▶ Instructions to follow:
Each line from the one containing "You are a GUI" through the last line of the records is to be repeated exactly, with all pictures left out.
• • • • •
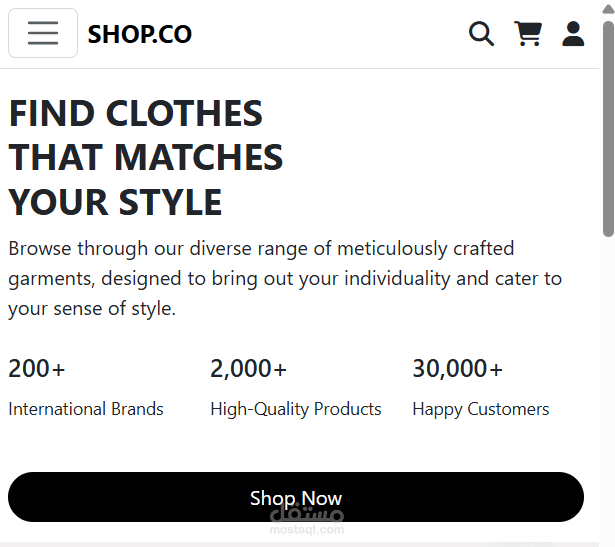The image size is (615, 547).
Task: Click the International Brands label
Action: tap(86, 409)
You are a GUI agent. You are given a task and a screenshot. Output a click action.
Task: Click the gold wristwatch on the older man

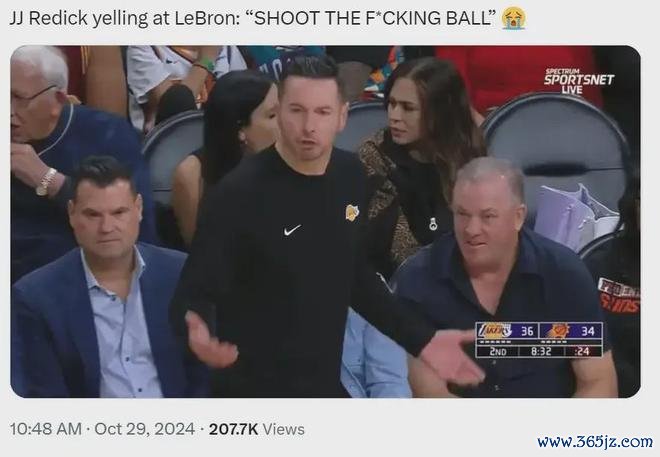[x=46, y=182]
• • • • •
▶ Solution for this exercise:
You are a GUI agent. You are given a task and a screenshot. Output a click action.
Task: Click the gold wristwatch on the older man

[x=46, y=182]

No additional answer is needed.